A 10-year-old female presents to the emergency room with a history of spitting blood-tinged secretions for 2 days and vomiting blood in the last 12 hours. The patient’s past surgical history is significant for having had an adenotonsillectomy done 8 days earlier.
Upon examination, patient is sitting in bed, anxious. Vitals: HR 120/min; BP 100/50; respiratory rate 24/min.
Labs: HCT 30%; platelets 220K/μL; INR 1.2.
Posttonsillectomy bleeding is a common complication following adenotonsillectomy. Bleeding can be primary; this occurs within the first 24 hours after surgery in <1% of the patients. Secondary bleeding occurs between 5 and 12 days after surgery in about 4% of the patients and may be due to sloughing of the eschar from the tonsillar bed, loosening of ties, or infection from underlying chronic tonsillitis.

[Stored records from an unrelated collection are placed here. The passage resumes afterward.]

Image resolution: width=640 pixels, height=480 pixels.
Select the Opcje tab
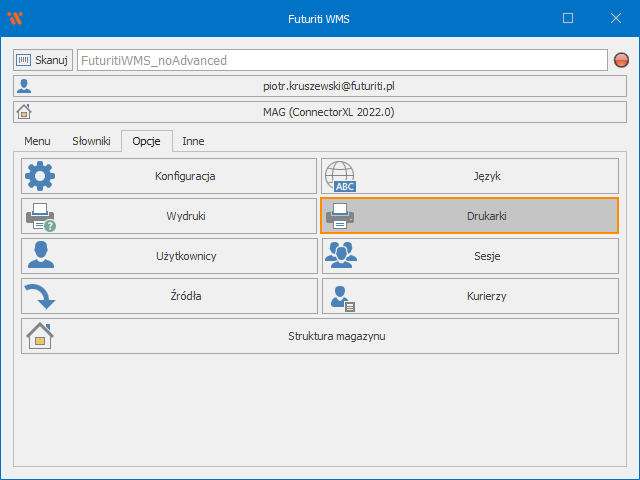(x=147, y=141)
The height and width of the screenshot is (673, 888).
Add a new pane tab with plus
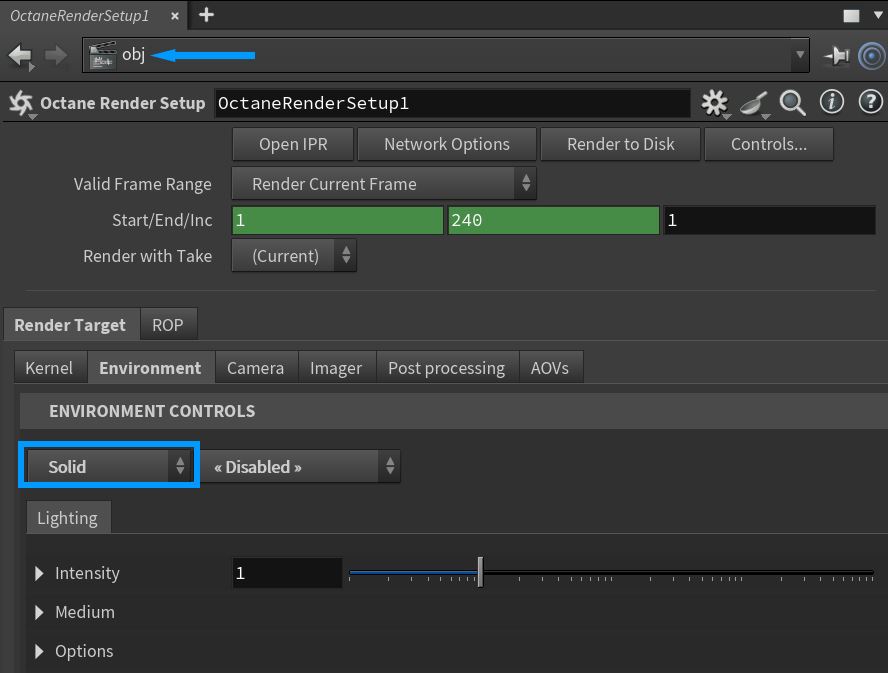point(206,15)
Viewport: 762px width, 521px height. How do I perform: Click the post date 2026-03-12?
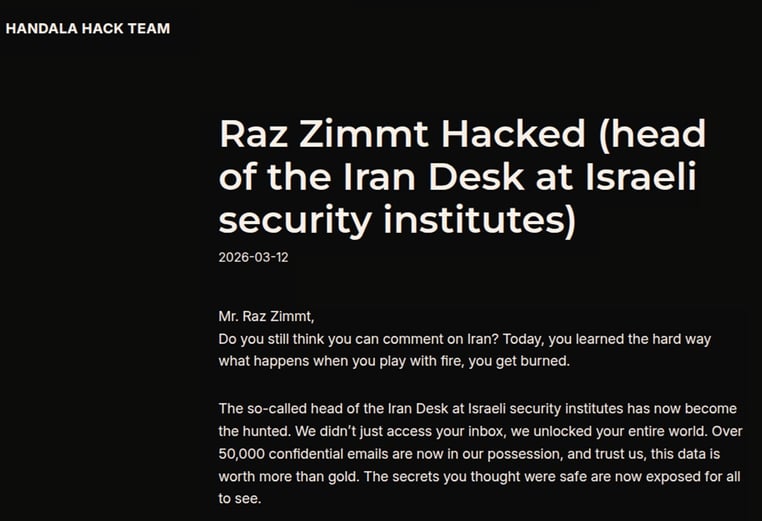[253, 257]
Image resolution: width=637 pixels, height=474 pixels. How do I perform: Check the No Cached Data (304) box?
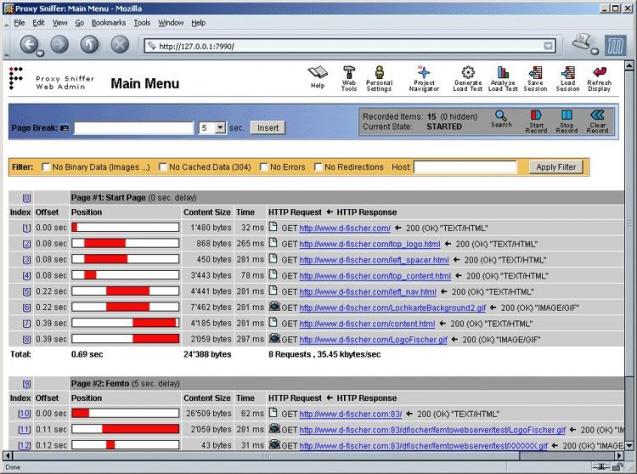click(163, 167)
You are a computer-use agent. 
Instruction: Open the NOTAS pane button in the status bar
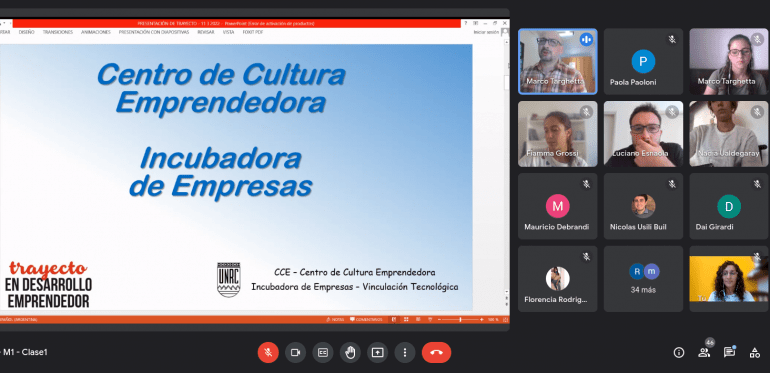click(335, 320)
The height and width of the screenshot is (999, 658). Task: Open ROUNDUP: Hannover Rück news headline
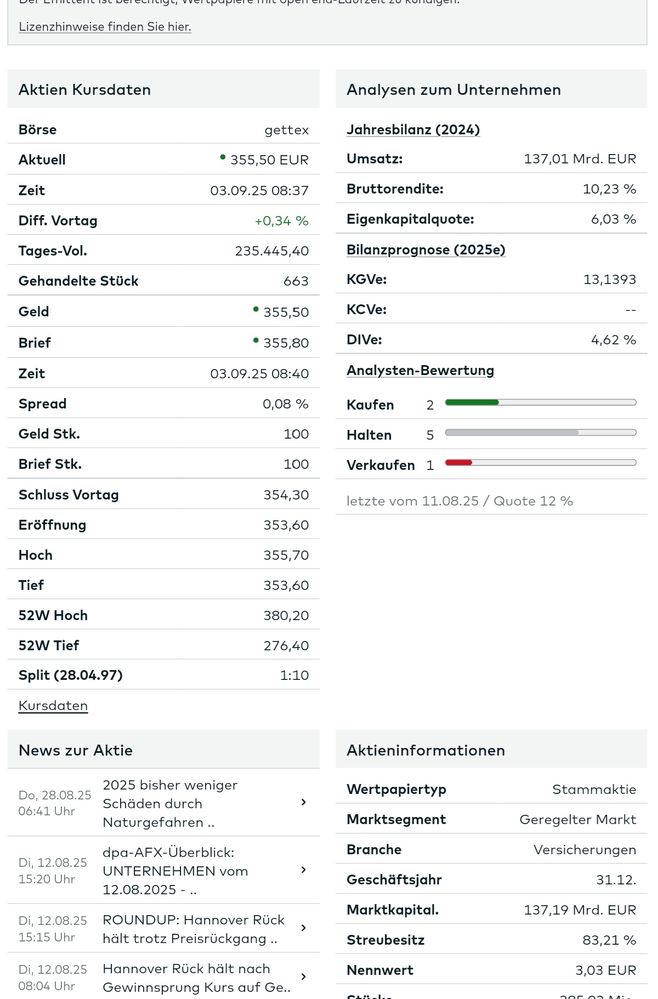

Most of the blood is swallowed; therefore, it is difficult to estimate the amount of blood loss. The patient may be hypovolemic due to blood loss or have poor oral intake due to pain and bleeding. There may be an underlying coagulopathy that is still undiagnosed at the time of presentation.
There is a potential for difficult intubation because of difficulty in visualizing the larynx secondary to bleeding obscuring the view and edema from the previous surgery. Patients are at risk for pulmonary aspiration because of the presence of large amounts of sequestered intragastric blood at the time of the induction of anesthesia.